Lo que va de Viva la Pepa a Vivan las Cadenas
No estamos para muchas celebraciones, pero el 19 de marzo de 2012 no era cuestión de dejar pasar la oportunidad de conmemorar el bicentenario de aquel momento en el que unos cuantos españoles, reunidos en Cádiz, reconociéndose monárquicos -fieles a un Rey huído y a un infante raptado-, con un pueblo en lucha contra un vecino todavía más envidioso que envidiable, sufrieron el sueño de redactar unas normas generales que dieran más poder a los que no venían alardeando de privilegios de la sangre.
La Historia española del siglo XIX es una enciclopedia en sí misma del carácter hispano, y, cuando vuelva a parecer interesante a los que deciden los planes de estudio, enseñar a los educandos de dónde venimos para que puedan decidir, cuando se hagan mayores, adónde ir (sin que les cieguen los cantos de sirenas y pelotudos), será muy útil como guía de saberes y entendederas.
Uno de los que escribió la Constitución de 1812 (La Pepa, por la fecha en que se aprobó y porque, cuando volvió el Rey Deseado Fernando VII y la abolió, estaba prohibido referirse a ella y dicen que se la dió ese sobrenombre para no acabar en chirona), fue Martínez de la Rosa, un catedrático de Filosofía Moral, escritor, moderado en el pensar, y buen componedor, por lo que mereció pasar a la Historia con el sobrenombre de Rosita la Pastelera y pasó varios años en la cárcel, por orden de Su Majestad.
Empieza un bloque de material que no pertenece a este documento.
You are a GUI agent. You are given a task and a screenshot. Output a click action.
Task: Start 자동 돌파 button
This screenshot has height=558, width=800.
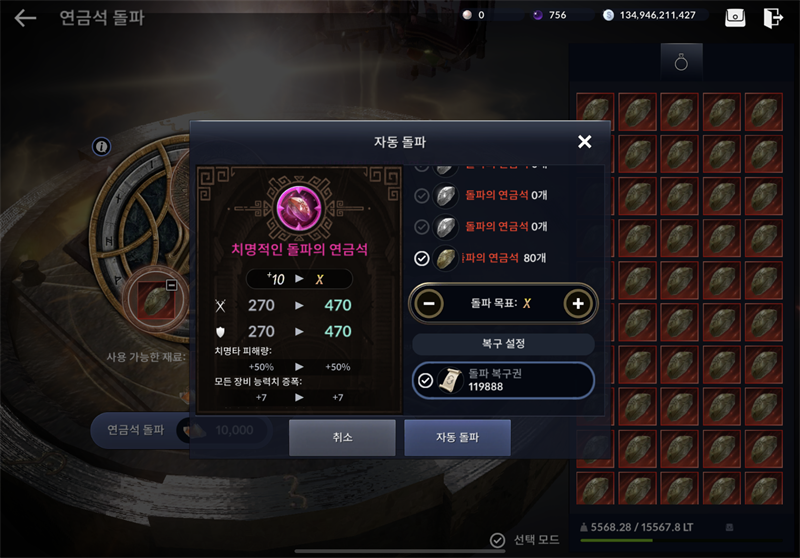point(457,438)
Al pueblo español nunca le gustó, en realidad, lo de la libertad, en particular, aquella que se le concede por la gente que conoce y de la que sabe sus debilidades. Prefiere las cadenas, la sumisión, el rendimiento que cabe esperar de quien hace la pelota a alguien que está por encima de las cosas de este mundo, porque su poder venga de Dios, o de la tradición, o de los siglos de los siglos.
Apenas si tardaron dos años nuestros antecesores en la fe en aplaudir la abolición de aquella peligrosa Constitución, surgida de las mentes de tipos estudiosos, sí, pero normales, que procedían de familias de las que era difícil conocer más de un par de ramas de su árbol genealógico, y de los que, por tanto, había que desconfiar.
El 4 de mayo de 2014 se cumplirán doscientos años de la derogación, por Fernando VII, de aquella elucubración peligrosa por la que se recortaban los poderes absolutos de la monarquía, con una prudencia que hoy nos parece timorata. El pueblo aplaudió entusiasmado, escriben las crónicas, la abolición de aquella Constitución (que tendría otros dos cortos períodos de vigencia, posteriormente), con un grito espeluznante: "¡Vivan las caenas!".
Algo habrá que imaginar para, cuando llegue ese momento, mover a la reflexión a la España otra vez adormecida, siempre navegando entre las aguas de una seudolibertad nunca asumida como capacidad para el ingenio y la seguridad de las cadenas, interpretada como fórmula segura de ahuyentar a los malos espíritus de la inteligencia.